• [DATA EXCERPTS]:
# # #

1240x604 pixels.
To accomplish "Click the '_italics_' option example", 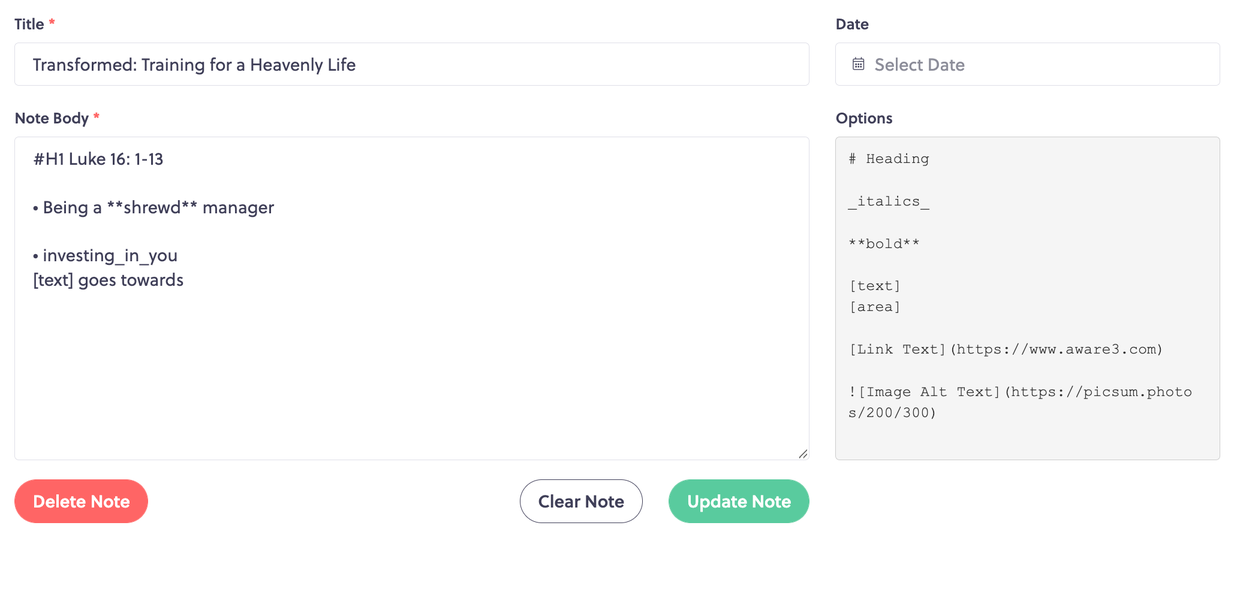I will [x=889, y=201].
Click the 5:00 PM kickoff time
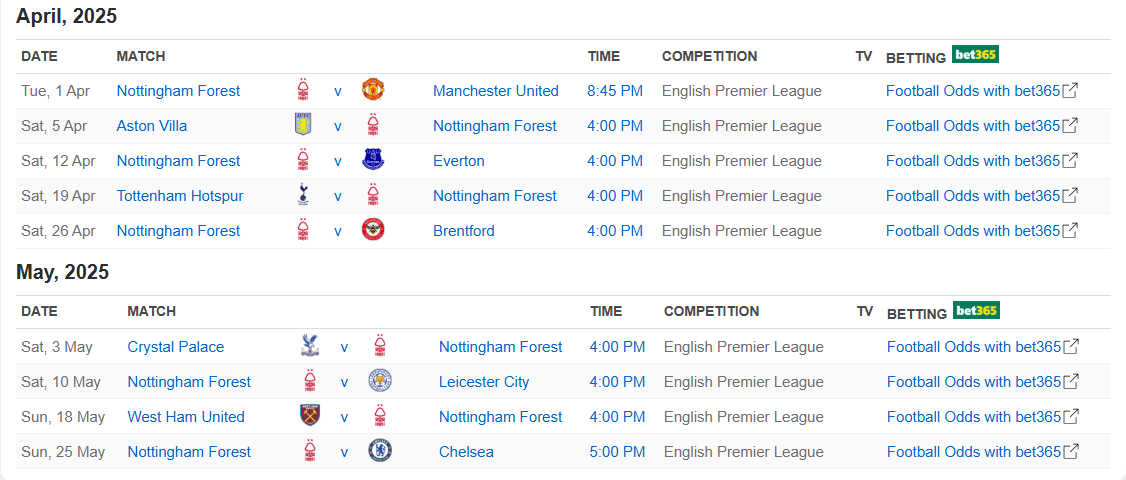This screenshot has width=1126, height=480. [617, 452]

# # #

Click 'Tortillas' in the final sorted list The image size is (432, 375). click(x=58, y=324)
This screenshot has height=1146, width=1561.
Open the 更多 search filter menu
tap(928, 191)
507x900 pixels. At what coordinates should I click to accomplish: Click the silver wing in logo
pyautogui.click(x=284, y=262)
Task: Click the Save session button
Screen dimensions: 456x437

# # #

• [EXERCISE]: Restate word for word the lines of the data above, starting at the line containing "This screenshot has height=1146, width=1561." and ending at the line containing "Task: Click the Save session button", both included, and nothing more.

• [TASK RESPONSE]:
This screenshot has height=1146, width=1561.
Open the 更多 search filter menu
tap(928, 191)
507x900 pixels. At what coordinates should I click to accomplish: Click the silver wing in logo
pyautogui.click(x=284, y=262)
Task: Click the Save session button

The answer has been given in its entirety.